The appeals issue boils down to this: Granted that Baker's letter of April 28, 1954, contained a declination of the claim, did his stated willingness to confer at Brown's convenience constitute a waiver by Carrier of the 30-day limit for appeals contained in Article VII, Section 4? Or did the conference still have to be held soon enough within 30 days from April 28 that, if unproductive for the Organization, the latter would have had time to file an appeal within said strict limit?


The record contains no evidence as to whether, by the words "at your convenience," Baker had in mind "any old time" or any time at Brown's convenience within 30 days from April 28, 1954. In themselves the words are ambiguous. And in the absence of evidential aid, the Board is unable, in fact should not presume, to interpret them.


Given this conclusion, the Board is compelled to apply the plain language of Article VII, Section 4. The Organization's appeal to the next officer above Baker was not timely under said language. This ruling is buttressed by the certainty that the Organization had time to address a formal appeal to said higher officer before the expiration of the 30 days. Then if the latter had refused to consider such appeal on the grounds that the Organization had not taken advantage of the proffered conference, the Organization would have been fully protected.


    On these grounds the instant claim cannot be considered on its merits.

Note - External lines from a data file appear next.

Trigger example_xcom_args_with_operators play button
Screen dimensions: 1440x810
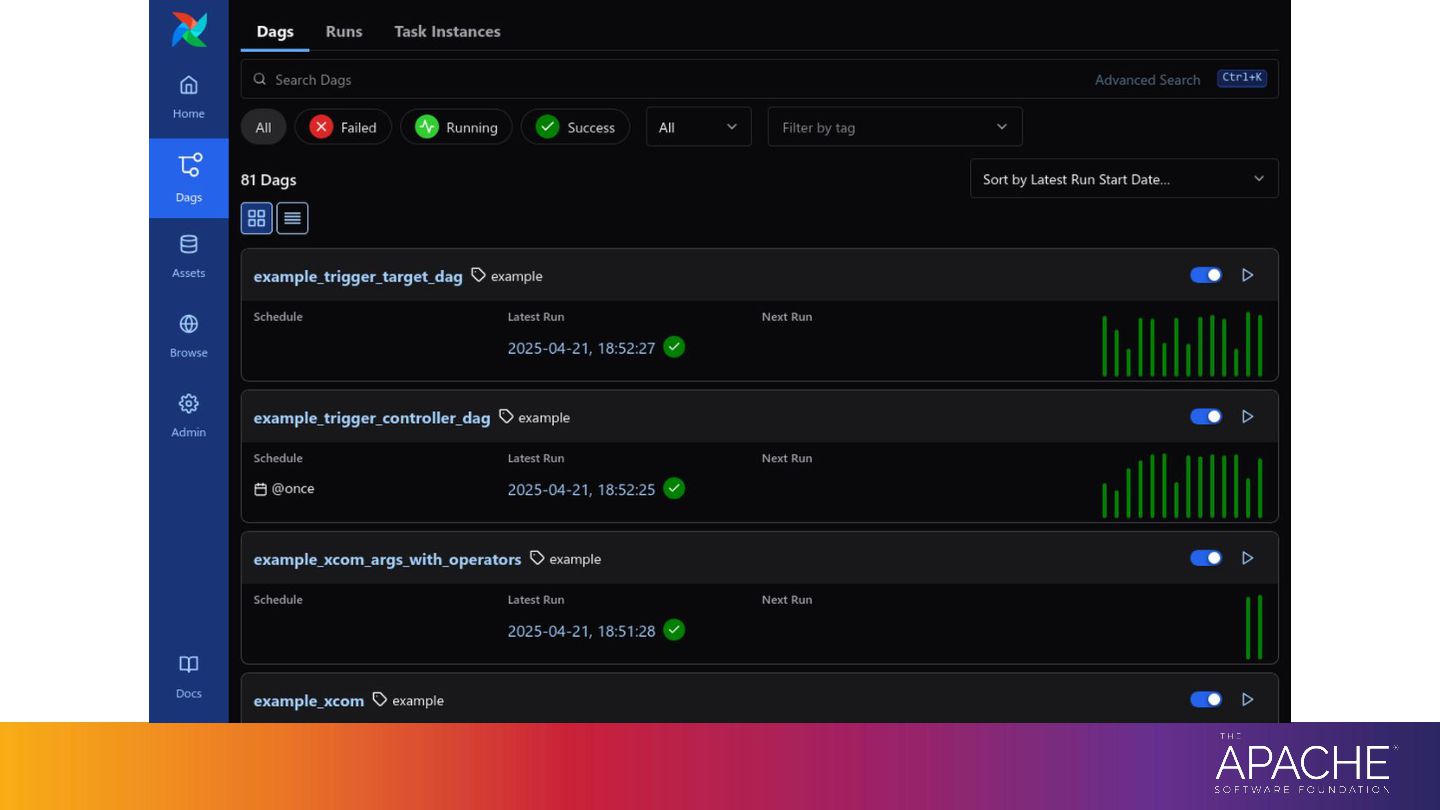(x=1247, y=558)
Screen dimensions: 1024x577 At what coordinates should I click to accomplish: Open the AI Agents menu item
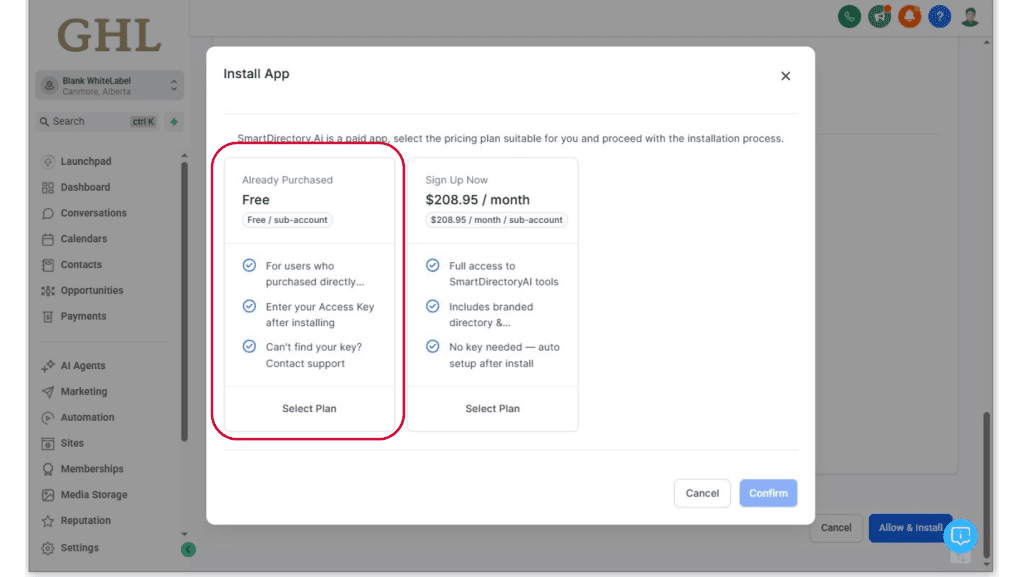[82, 366]
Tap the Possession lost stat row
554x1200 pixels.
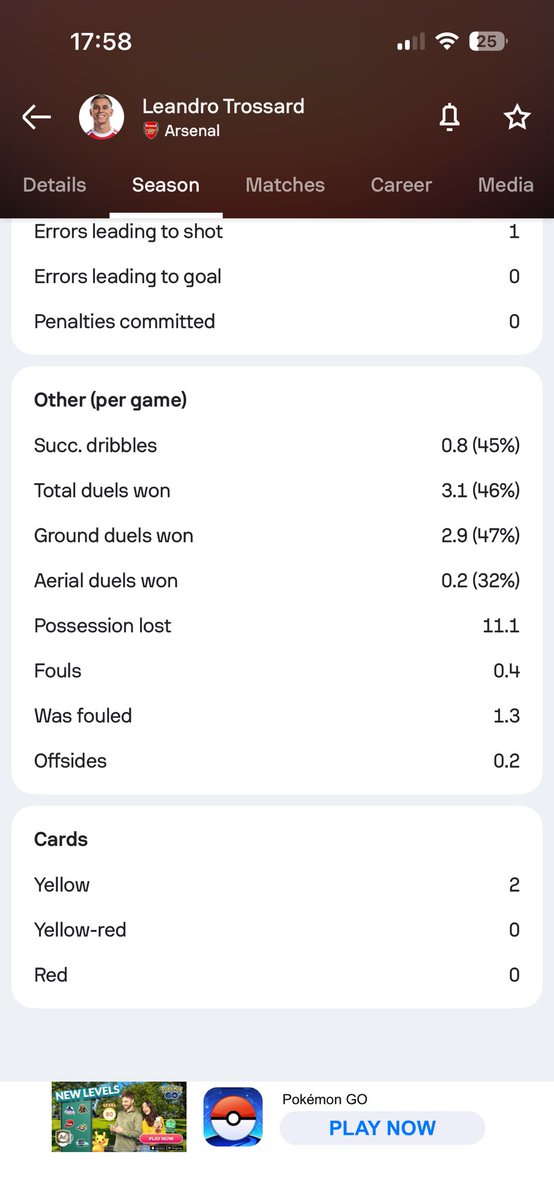277,626
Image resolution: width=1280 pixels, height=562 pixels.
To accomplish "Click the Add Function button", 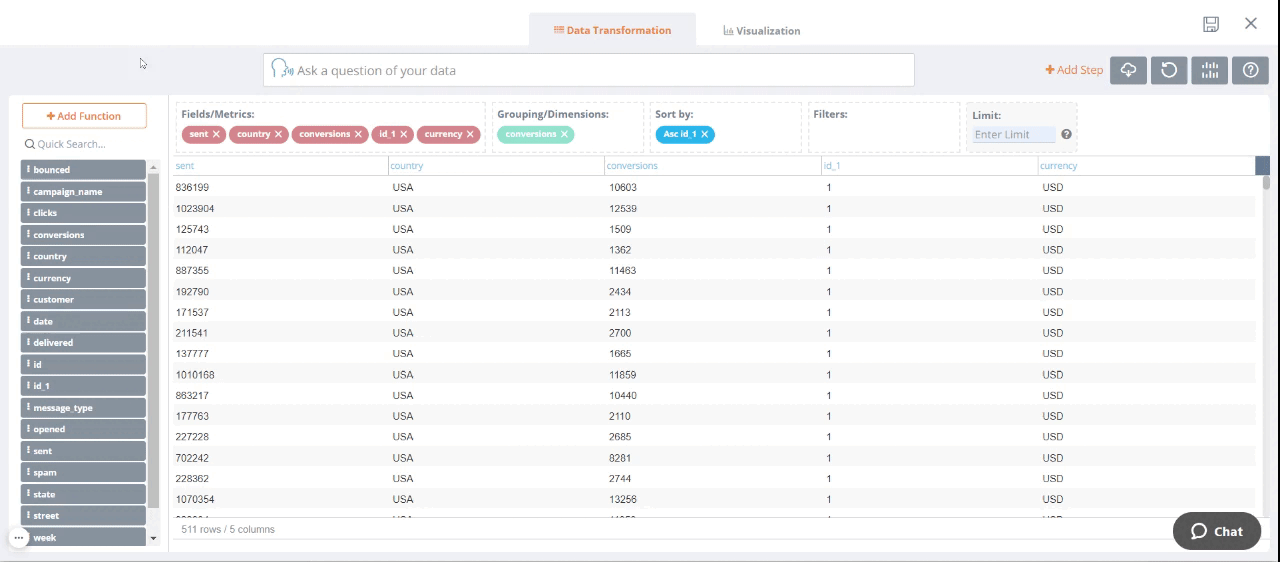I will coord(84,116).
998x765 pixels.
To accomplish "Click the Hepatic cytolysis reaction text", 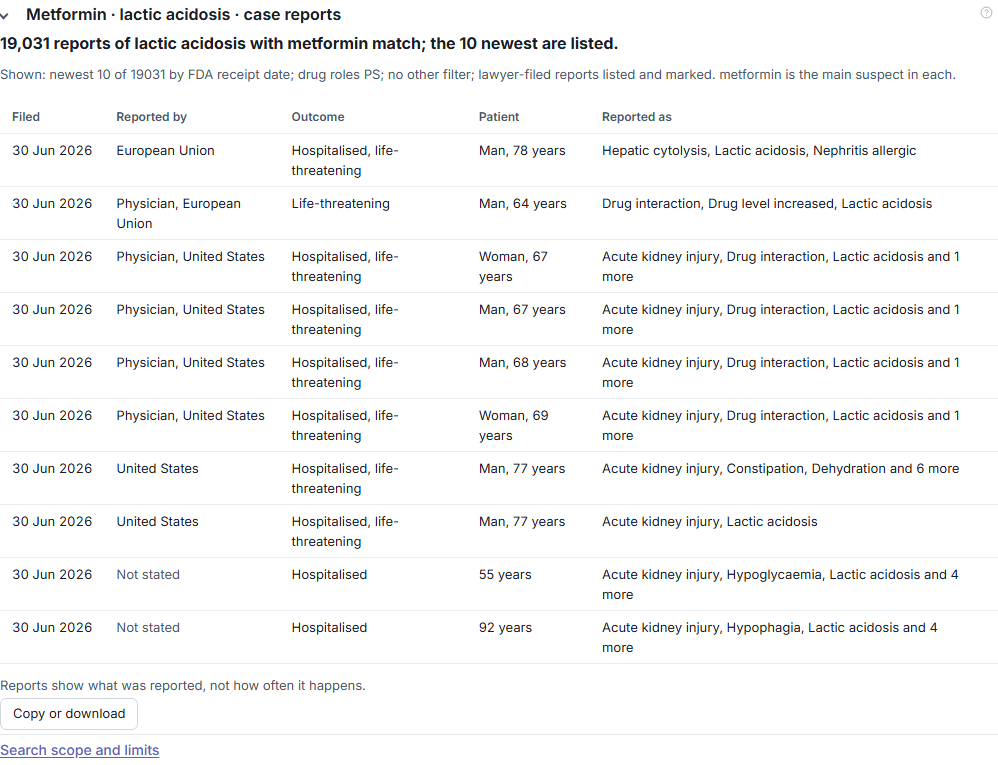I will tap(654, 151).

FINDINGS: The Third Division of the Adjustment Board, after giving the parties to this dispute due notice of hearing thereon, and upon the whole record and all the evidence, finds and holds:


    That the Carrier and the Employe involved in this dispute are respectively


Carrier and Employe within the meaning of the Railway Labor Act, as ap-
proved June 21, 1934;
8501-3 542

That this Division of the Adjustment Board has jurisdiction over the dispute involved herein; and

    That the claim is barred.


                  AWARD


    Claim dismissed.


              NATIONAL RAILROAD ADJUSTMENT BOARD

              By Order of THIRD DIVISION


              ATTEST: A. Ivan Tummon

              Executive Secretary


Dated at Chicago, Illinois, this 30th day of October, 1958.